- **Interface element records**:

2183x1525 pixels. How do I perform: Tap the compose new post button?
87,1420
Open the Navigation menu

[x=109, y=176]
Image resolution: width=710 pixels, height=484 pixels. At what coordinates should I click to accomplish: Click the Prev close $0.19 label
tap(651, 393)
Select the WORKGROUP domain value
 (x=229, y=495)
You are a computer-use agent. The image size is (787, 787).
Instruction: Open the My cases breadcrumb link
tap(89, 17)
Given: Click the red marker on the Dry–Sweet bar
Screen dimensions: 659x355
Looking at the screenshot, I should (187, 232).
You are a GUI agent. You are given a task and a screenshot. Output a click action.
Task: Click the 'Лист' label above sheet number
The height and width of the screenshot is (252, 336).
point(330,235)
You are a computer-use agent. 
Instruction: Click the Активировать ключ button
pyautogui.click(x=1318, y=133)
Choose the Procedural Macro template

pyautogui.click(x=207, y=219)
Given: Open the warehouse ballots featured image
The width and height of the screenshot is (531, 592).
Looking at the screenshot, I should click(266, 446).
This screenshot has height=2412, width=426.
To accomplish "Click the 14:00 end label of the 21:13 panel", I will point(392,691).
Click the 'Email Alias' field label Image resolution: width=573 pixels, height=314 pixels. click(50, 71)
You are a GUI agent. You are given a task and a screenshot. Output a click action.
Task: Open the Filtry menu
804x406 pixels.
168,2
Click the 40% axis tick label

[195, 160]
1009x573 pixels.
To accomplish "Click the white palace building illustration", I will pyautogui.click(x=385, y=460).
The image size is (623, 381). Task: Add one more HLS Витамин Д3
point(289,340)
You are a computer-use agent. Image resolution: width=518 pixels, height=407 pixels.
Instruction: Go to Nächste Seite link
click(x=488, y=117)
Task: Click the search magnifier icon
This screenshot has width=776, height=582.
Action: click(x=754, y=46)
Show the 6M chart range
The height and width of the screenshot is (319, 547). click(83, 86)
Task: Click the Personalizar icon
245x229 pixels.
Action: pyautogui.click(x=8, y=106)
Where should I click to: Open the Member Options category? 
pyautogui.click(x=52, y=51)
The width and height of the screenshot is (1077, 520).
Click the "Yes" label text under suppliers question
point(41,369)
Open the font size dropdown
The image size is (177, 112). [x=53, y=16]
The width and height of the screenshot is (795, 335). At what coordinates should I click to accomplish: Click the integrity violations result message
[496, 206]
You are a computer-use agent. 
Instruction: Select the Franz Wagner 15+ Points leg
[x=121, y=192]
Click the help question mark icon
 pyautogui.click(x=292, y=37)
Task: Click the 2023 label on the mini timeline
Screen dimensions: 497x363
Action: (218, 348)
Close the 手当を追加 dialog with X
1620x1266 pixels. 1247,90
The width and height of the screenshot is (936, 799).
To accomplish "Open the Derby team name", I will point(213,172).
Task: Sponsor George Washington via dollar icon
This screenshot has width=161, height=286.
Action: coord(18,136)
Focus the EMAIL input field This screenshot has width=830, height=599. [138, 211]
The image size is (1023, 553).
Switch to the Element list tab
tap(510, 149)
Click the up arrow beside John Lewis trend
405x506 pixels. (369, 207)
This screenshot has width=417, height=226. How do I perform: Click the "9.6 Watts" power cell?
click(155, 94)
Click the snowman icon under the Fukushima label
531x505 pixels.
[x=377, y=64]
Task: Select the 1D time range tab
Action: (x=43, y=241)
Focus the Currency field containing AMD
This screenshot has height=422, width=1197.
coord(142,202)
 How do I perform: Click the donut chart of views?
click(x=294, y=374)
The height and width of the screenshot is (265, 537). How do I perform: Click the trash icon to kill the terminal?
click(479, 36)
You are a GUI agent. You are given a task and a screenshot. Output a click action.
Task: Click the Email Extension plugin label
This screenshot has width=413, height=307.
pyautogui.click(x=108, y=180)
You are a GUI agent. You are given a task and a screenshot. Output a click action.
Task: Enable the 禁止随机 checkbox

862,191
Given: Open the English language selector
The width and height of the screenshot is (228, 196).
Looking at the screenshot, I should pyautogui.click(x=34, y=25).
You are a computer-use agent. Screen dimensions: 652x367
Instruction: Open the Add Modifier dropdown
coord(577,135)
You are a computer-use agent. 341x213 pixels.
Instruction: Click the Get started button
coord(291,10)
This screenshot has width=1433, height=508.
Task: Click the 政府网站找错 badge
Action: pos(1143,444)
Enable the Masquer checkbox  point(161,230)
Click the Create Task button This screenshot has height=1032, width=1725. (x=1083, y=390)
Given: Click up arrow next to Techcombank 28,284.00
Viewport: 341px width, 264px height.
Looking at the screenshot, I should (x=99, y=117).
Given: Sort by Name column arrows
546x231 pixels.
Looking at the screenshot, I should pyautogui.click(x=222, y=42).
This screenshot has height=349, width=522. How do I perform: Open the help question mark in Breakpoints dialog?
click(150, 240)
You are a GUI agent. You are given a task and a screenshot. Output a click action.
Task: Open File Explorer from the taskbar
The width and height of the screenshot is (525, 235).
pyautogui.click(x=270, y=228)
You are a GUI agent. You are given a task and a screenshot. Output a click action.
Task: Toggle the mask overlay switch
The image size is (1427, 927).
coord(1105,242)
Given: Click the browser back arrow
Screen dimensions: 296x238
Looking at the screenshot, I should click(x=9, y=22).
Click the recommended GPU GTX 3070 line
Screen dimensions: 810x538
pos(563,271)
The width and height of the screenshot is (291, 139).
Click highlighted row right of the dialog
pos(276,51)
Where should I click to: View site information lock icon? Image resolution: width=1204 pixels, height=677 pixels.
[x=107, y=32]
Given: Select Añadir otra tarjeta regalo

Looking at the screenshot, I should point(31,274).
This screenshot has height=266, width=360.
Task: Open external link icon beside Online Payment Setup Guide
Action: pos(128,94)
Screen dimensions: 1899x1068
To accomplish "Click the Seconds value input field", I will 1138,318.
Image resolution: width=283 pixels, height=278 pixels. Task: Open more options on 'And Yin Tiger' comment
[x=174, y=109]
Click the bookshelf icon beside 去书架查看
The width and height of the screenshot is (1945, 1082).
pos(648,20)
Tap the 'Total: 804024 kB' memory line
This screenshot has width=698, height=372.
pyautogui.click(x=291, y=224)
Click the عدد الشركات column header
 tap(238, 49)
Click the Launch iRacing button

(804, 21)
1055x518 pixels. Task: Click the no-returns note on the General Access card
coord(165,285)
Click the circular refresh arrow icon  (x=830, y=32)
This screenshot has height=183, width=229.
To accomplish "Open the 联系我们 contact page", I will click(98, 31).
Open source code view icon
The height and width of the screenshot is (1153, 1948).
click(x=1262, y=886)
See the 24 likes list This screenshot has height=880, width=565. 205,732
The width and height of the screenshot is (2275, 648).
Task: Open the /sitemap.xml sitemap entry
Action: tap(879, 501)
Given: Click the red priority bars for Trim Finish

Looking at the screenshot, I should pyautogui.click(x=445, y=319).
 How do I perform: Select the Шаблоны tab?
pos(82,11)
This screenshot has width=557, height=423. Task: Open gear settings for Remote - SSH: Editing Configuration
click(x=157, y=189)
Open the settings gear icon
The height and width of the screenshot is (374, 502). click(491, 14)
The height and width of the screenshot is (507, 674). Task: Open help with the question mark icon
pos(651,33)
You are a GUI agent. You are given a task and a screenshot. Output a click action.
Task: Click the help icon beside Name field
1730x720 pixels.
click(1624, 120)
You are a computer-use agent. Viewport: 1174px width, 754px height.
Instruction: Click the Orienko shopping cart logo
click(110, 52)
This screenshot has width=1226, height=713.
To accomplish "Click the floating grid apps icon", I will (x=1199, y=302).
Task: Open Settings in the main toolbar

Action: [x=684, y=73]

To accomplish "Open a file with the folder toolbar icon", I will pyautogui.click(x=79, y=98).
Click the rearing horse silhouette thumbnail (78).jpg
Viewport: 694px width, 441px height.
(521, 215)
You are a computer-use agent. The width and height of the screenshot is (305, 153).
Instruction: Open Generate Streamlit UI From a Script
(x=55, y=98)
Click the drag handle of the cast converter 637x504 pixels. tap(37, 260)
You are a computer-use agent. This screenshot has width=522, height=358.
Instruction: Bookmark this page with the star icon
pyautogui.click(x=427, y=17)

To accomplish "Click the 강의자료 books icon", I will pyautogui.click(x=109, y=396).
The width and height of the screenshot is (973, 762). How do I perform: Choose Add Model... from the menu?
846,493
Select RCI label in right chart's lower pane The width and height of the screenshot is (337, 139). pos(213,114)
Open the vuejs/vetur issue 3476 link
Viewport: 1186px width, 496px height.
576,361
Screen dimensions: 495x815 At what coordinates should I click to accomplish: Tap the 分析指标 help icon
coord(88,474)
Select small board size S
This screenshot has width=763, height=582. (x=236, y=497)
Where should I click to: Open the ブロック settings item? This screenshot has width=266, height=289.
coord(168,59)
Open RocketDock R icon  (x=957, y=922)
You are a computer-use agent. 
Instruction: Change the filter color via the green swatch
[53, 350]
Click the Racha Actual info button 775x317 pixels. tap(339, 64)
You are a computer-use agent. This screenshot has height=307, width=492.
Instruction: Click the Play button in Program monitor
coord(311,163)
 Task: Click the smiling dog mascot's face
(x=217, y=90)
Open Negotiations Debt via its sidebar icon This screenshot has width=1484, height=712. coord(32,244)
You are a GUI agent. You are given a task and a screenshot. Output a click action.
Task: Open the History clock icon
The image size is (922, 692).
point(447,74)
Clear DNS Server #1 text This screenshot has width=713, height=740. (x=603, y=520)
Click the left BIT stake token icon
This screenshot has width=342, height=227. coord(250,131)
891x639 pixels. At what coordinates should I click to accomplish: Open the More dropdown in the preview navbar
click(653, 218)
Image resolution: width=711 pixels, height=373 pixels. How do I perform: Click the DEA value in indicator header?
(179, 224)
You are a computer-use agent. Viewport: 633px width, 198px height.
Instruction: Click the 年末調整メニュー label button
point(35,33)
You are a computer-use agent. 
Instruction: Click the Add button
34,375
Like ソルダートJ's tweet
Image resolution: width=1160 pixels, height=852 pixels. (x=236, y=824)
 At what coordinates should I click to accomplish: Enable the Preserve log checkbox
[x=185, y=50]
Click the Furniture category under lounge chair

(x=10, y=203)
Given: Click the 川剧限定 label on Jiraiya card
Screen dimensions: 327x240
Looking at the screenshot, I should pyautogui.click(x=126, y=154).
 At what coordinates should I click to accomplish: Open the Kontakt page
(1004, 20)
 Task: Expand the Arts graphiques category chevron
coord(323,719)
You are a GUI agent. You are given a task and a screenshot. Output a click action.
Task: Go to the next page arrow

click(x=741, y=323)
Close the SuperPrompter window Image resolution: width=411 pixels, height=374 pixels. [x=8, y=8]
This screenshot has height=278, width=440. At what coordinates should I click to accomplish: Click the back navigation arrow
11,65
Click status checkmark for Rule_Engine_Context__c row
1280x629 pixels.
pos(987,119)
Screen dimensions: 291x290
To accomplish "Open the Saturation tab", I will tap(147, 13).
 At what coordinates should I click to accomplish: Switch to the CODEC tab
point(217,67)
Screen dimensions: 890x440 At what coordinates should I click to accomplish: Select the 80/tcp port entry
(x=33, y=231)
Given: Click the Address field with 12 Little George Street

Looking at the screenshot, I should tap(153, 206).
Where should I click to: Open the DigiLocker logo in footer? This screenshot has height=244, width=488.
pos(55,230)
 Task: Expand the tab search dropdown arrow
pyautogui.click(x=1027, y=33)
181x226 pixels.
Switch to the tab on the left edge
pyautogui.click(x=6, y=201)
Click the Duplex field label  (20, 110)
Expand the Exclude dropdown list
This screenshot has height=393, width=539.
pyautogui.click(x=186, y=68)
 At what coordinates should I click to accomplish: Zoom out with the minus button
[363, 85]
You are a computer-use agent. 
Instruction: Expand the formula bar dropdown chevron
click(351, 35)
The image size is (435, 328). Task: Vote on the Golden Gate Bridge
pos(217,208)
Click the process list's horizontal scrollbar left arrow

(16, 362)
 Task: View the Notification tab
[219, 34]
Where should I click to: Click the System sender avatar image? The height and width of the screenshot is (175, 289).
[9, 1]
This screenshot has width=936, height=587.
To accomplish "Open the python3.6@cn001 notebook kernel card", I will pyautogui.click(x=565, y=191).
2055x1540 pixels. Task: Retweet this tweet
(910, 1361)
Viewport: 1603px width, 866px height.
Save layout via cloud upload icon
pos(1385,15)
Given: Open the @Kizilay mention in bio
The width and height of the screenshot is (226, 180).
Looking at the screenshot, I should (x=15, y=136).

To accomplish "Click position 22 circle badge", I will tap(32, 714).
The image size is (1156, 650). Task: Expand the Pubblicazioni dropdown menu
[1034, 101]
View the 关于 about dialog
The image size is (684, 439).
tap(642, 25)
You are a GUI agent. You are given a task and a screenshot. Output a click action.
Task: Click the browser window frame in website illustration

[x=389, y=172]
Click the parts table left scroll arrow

- **AIM**:
Reproduce the lines of the listing verbatim, starting with the line that contains "the Kontakt page" and going on through the line that contains "Close the SuperPrompter".

- **PROBLEM SOLUTION**:
 At what coordinates should I click to accomplish: Open the Kontakt page
(1004, 20)
 Task: Expand the Arts graphiques category chevron
coord(323,719)
You are a GUI agent. You are given a task and a screenshot. Output a click action.
Task: Go to the next page arrow

click(x=741, y=323)
Close the SuperPrompter window Image resolution: width=411 pixels, height=374 pixels. [x=8, y=8]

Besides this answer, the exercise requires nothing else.